• TASK SET
**A.** List every town or village that the blog post about Mama's scowl gives as the location of a workplace, a home, or a trip destination.
**B.** In the blog post about Mama's scowl, in what role did the writer mostly work at the alloys refinery?
**C.** Continue the blog post about Mama's scowl from where it stops.

• SOURCE DOCUMENT
Musings on dear Mama's habitual scowl!
Nothing too original but I was glancing back through this rather prolix ¬blog and happened on an entry where I'd noted dear Mama's odd reluctance to crack1 a smile. It set me musing.
Having somehow managed to end the decades-long (and puzzling, but unexplained) estrangement with the Midlands branch of the Mounces (nothing to do with me... I was a teenage bystander) we would, on occasion, be invited to parties there. I would happily tag along because I very much enjoyed the company of my newly-discovered cousins. Occasions for a smile, perhaps? In fact, not even when trying on one of her sister-in-law's mink fur coats...
I spent a couple of weeks with "the parental units" in a little hotel right on the edge of the Mediterranean. (This was just after leaving school, and just before my second annual stint of summer working at Alcan Enfield alloys refinery in London Colney, largely as a trainee metallurgist. That autumn I was due to start my aeronautical engineering apprenticeship in Hatfield.)
Continental breakfast on a sunny terrace. What's not to smile about?
Two years later, and it's still the same story. I took this photo in the sun-trap patio of their bungalow in Meldreth:
This time, we'd brought her down from Wombourne to accompany us on a trip to Meisenheim. We hadn't wanted her to be alone for her first Xmas as a widow and we hoped she'd perk up a bit on meeting Christa's parents. What was I thinking?!

• DATA SEGMENT
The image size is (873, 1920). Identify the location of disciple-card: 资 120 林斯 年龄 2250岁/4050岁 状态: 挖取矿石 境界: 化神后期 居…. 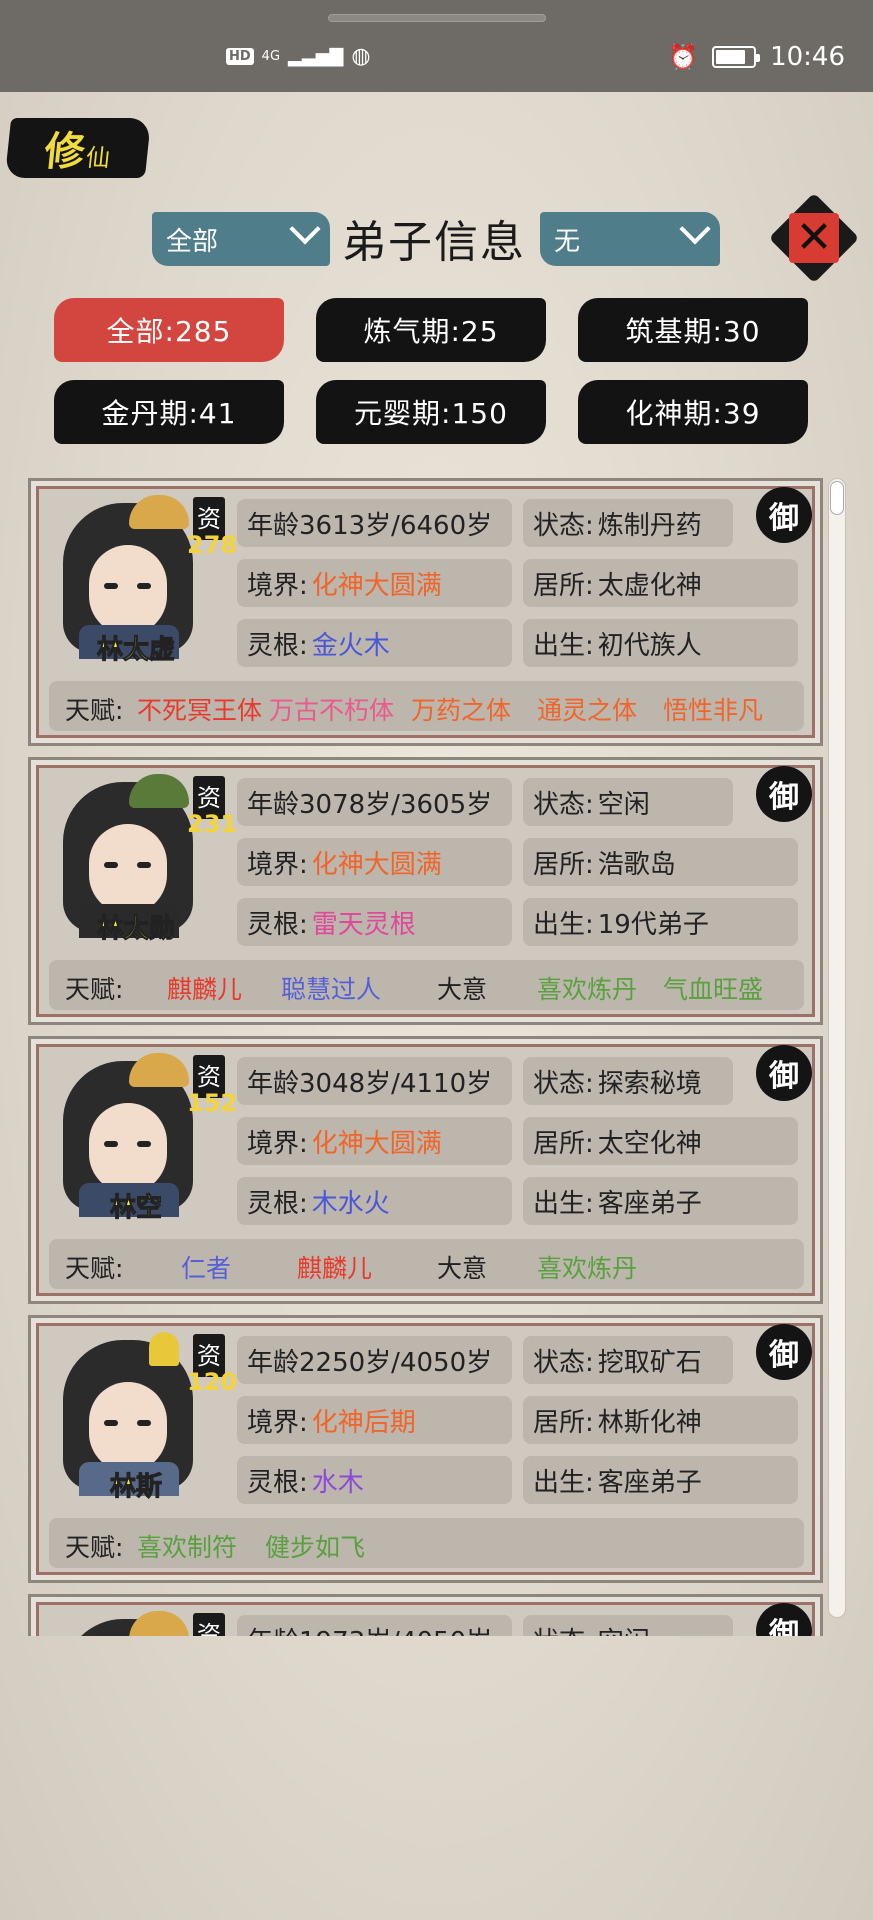
(426, 1449).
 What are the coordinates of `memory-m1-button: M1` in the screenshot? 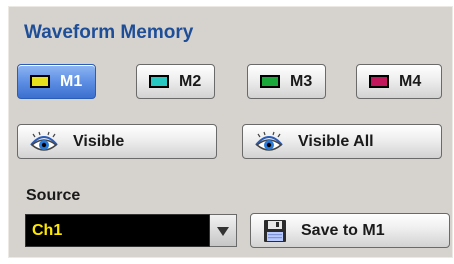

• YOUR RESPONSES
**A.** London Colney, Hatfield, Meldreth, Wombourne, Meisenheim

**B.** Largely as a trainee metallurgist.

**C.**
Her first, and only, grandson. I took this on a day trip to Savill Garden when we'd brought her down from Wombourne to stay with us for a couple of weeks:
When John was over here from NZ that year "her two boys" had driven up to say "hello" and we eventually managed to persuade her to come out with us for a lunch at "The Round Oak" pub a mile or so from her house, alongside the Wombourne canal stretch of the river Stour:
Would it have killed her to crack a smile, I wonder? Still, what a splendidly-consistent approach to Life, heh? What a woman.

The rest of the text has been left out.